The Southern congressman who objected to the Act, however, declared pre-clearance to be an unnecessary hindrance based purely on the past. Representative John Carter of Texas put it bluntly: “We don’t have racial bias anymore.” He contends, along with others, that the Voting Rights Act provisions in question operate now only as punishment for past crimes. 


Yet, racism and access to the ballot box is hardly a thing of the past. A recent report by the Leadership Conference on Civil Rights proves this. It states that Texas, Carter’s home state, has enacted more discriminatory voting changes into law than any other state except one. Large-scale disenfranchisement in Ohio during the 2004 presidential election and in Florida in 2000 also highlights the continuing relevance of pre-clearance. 

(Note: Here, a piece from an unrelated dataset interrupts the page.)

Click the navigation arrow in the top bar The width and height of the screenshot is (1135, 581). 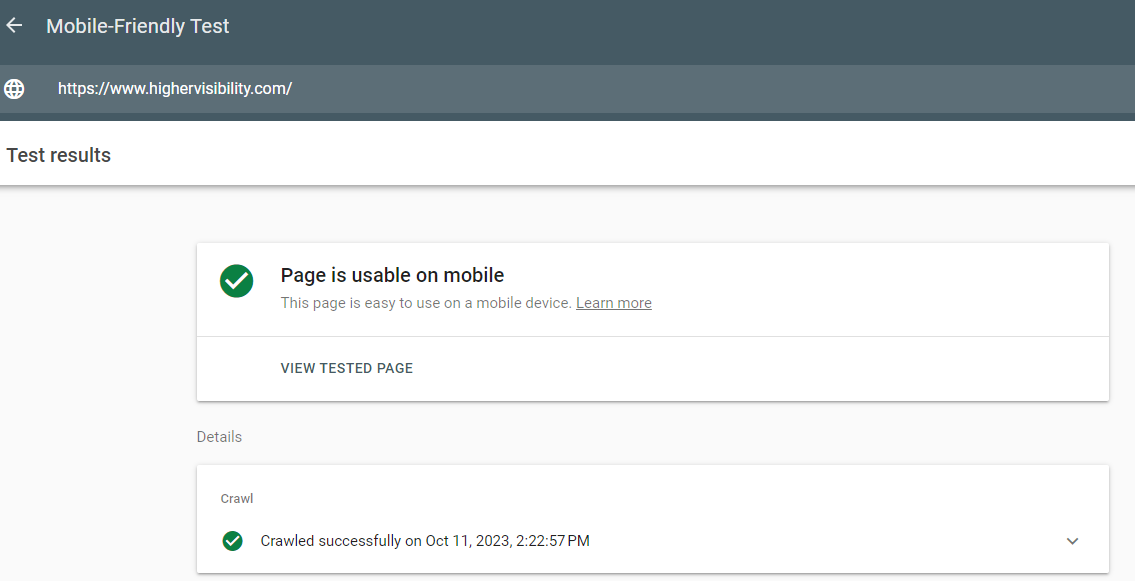click(x=14, y=25)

The longstanding legacy of racism against Black people translates into racism in many spheres of life, including at the ballot box. This racism permeates every single state in the United States, but especially those that came out of Jim Crow apartheid less than 50 years ago. 


Capitalism and racism


The derailment of the Voting Rights Act is more then just an attempt to whip up racist sentiment during an election year by a few right-wing congressmen. It is truly an attempt to turn back the clock on civil rights. Without renewal, pre-clearance and other provisions will expire in 2007, leaving minority voters open to disenfranchisement on a massive scale. 


A coalition of liberal African American advocacy groups, like the NAACP and the Urban League, are speaking out against this outrage. Beginning on July 12, these groups will sponsor an ongoing vigil on the steps of the U.S. Capitol. They say it will continue until Congress passes an extension of the Act. (Louisiana Weekly, July 10) 


The current debate over the Voting Rights Act underscores the fact that the rights of oppressed minorities—African American, Latinos and others—can never be safe under capitalism. Capitalism and racism go hand in hand.


The Voting Rights Act was an important democratic victory won by the blood and struggle of millions of Black Americans and their anti-racist allies. It was the product of struggle and can only be maintained by a movement rooted in militant defense of civil rights gains and against all forms of racism and bigotry. 


It is essential that socialists participate in and lead the struggles for democratic rights at every turn. But while we struggle for democratic advances, revolutionary Marxists know that only when the racist capitalist class has been dislodged from power can we truly begin to right the historical wrongs of racism.